Finally arrived in Abu Dahbi and able to stretch my legs. Small, small seats, much tighter than going to Africa - or maybe just cramped because I couldn't relax for fear I'd bump the person next to me.
Perfectly nice young man from India who didn't snore, rest his head on my shoulder as he slept, hog both arm rests nor did he sit so that his leg touched mine. Very nice young man.
I should have slept for as long as he did, but no, I watched a movie (started with Invictus then thought Peter will want to see this, so I switched to another one) then another. Then they had technical difficulties and many of the screens around me were blank.
The most annoying thing was that some people had horrible sneezing fits but didn't couver their mouths. I saw the women later and I had to frown. I couldn't wait to douse myself in Vit.C and take a long hot shower, ew!
The funniest thing was a woman in traditional shalwar kameez who found me fascinating. She stared and stared openly, even smiling on occasion or crinkling her nose at me. but never attempted to communicate with me otherwise. She stared into my face - not up and down like she was evaluating my dress, not disapprovingly, not shyly. As if she were with me - you know what I mean. Even going to board the plane, she cut in front of me in line to give our tickets and then proceeded to stand next to me as if she were waiting for me. Of course, if she were in front or behind me, how could she watch me? No, she wasn't watching me, she was looking into my face. I don't really know why, so I pretended I didn't see her. She left the plane with a nod as if she was saying, I'll see you later. Oh well...
Still and all, a pleasant enough trip (so far).

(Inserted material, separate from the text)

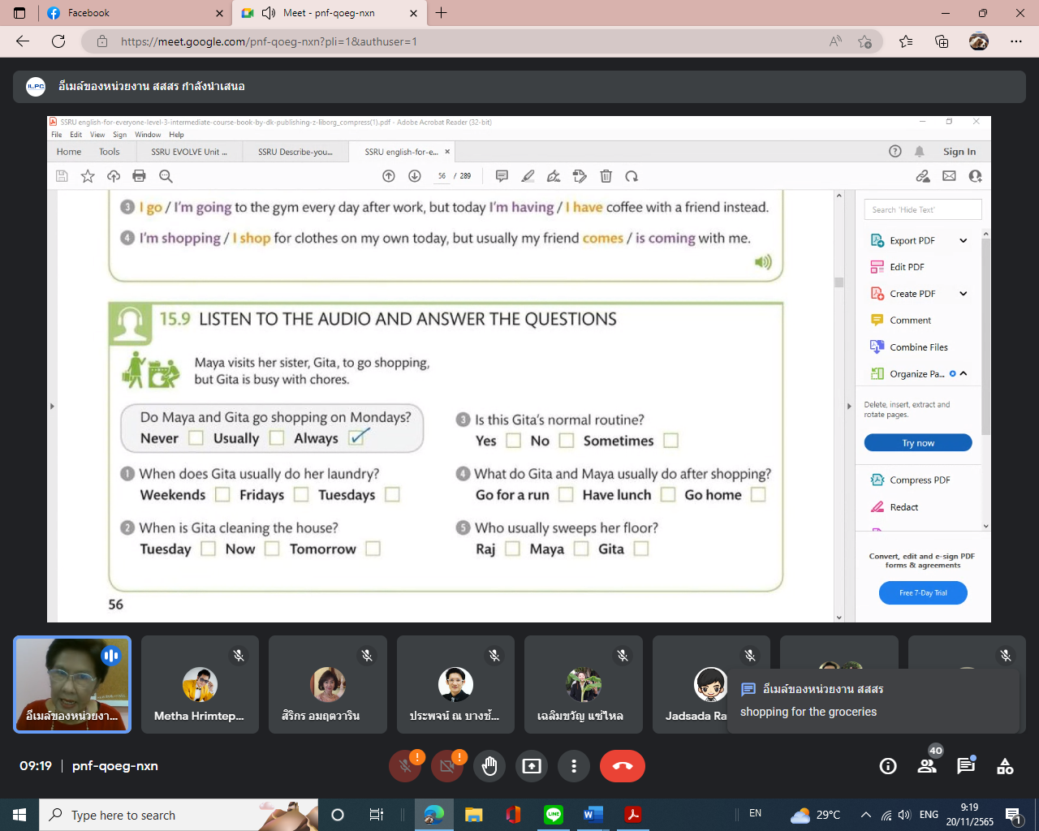The image size is (1039, 831).
Task: Raise hand in the Meet call
Action: 489,766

I arrived at Abu Dahbi and while I suppose it's a big airport, it's not that big that you would have to walk miles to get to your gate. There were people with varying levels of western and eastern dress. I noticed the help desk had a woman with beautiful eyes shining behind her full black headpiece/veil and black gown. She said hello can I help you with a sweet sing song that made me smile she seemed so happy. I was early for the next flight. Just wait here, she said. I wandered around noticing how similar yet different things were. For example, there were actually chaise lounges, making it pleasant should you have a cancelled flight or a long layover. In JFK, they discourage you from even sitting, let alone lying down! There were large screen TV's to help while away the time. And - get this! There were computers with FREE internet connection. Not only that! No one on the computer stayed any longer than was necessary, gladly giving up their time so that others could use them. How long would those computers last in JFK - two weeks? maybe...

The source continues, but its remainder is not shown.